Перед уходом она снова поцеловала его, и Бенедикт, оставшись один, несколькими быстрыми движениями удовлетворил себя рукой, сбросив, наконец, напряжение. С той самой минуты, как Шарлотта поцеловала его и втолкнула в спальню, каждая его мысль была окрашена похотью. И теперь, вздохнув с облегчением, он снял сапоги и вымыл руки. И вот он снова сидел перед своим сундуком… Потертый сундук с плоской крышкой был изготовлен из камфарного дерева – от сундука до сих пор исходил слабый аромат. Но маленький висячий замок уже давно заржавел, так что ключ поворачивался в нем с трудом. Бенедикт уже привык открывать сундук своим стилетом, но сейчас у него не было такой возможности. К счастью, он по-прежнему хранил ключ, который и вставил в замок. От морской соли металл стал хрупким и плохо поддавался, но в конце концов замок удалось открыть.

В искусно сделанных ящиках и отделениях этого сундука хранились все его пожитки – весьма жалкие: бриджи, чулки, льняные рубашки, запасной жилет, шляпа… Деньги же, вырученные от продажи семейного книжного магазина, и пенсия – все в виде серебра и золотых гиней – были довольно увесистыми; с тех пор, как Бенедикт потерял зрение, он настаивал, чтобы ему платили только металлическими деньгами. Для слепого человека бумажные деньги ничего не значили. Здесь же, завернутая в коричневую бумагу и перевязанная веревочкой, лежала его рукопись. Он приподнял ее, чувствуя приятную тяжесть. Рукопись была не только хроникой его путешествий, но и ценным подтверждением его владения письменным словом. Все те годы, что он был зрячим, буквы – и написанные пером, и напечатанные в книге, – казалось, шевелились и сбивались в кучу, в которой ничего невозможно было разобрать. Каждый том в книжном магазине его родителей словно являлся молчаливым укором для него – ведь он мало что мог прочесть. Что ж, в море грамотность была не нужна, имело значение только одно – следовало хорошо выполнять свою работу и быть частью команды, вот и все. Да, такова была жизнь в Королевском флоте, но потом, когда он ослеп…
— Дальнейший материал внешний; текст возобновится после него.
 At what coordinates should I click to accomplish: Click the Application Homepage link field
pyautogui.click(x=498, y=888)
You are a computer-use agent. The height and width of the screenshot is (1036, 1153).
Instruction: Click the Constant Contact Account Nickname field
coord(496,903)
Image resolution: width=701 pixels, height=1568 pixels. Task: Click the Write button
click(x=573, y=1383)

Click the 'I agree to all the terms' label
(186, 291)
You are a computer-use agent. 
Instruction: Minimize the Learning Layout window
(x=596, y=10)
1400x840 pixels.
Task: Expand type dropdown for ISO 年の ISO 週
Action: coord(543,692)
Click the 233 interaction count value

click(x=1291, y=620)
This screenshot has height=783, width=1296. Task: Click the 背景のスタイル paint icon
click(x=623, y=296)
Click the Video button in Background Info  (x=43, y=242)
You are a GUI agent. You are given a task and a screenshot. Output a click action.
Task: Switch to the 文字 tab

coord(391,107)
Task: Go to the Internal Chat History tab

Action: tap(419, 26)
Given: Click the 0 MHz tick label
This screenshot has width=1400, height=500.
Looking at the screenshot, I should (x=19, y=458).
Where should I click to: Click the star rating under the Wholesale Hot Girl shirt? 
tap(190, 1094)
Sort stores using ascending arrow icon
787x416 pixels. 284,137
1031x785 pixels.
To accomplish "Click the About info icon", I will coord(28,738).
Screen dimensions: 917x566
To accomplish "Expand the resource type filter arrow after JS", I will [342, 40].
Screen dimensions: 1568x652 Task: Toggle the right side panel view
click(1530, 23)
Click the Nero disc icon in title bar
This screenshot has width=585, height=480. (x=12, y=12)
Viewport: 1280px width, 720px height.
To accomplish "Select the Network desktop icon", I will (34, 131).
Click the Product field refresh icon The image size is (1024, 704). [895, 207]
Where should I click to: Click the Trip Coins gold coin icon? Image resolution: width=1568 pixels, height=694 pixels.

Писать с помощью ноктографа – это оказалось очень занятным делом, – и стилус словно пришпиливал слова на нужные места. Когда Бенедикт работал рукой и головой, без всяких фокусов, которые прежде вытворяли его глаза, фразы приходили одна за другой, четкие и упорядоченные. Он чувствовал форму каждой буквы и четко пропечатывал ее. Конечно, он никогда не сможет перечитать свою книгу, но он знал, что писать-то точно может. Наконец-то! Это был неожиданный дар, преподнесенный ему слепотой. И возможно, написание книги было именно тем, что ему требовалось. Писание освежало его память, заставляя размышлять над тем, что он делал. После нескольких лет войны Бенедикт пересек пролив и свободно разгуливал по улицам Парижа. Он побывал на заснеженном Монблане и плавал в гондоле по мутным водам венецианских каналов. Как-то раз его ублажала одна французская вдова, вытворявшая своим языком и губами удивительные вещи, а он передал это новое знание некой синьоре в Венеции, назвавшей его лучшим из всех ее любовников.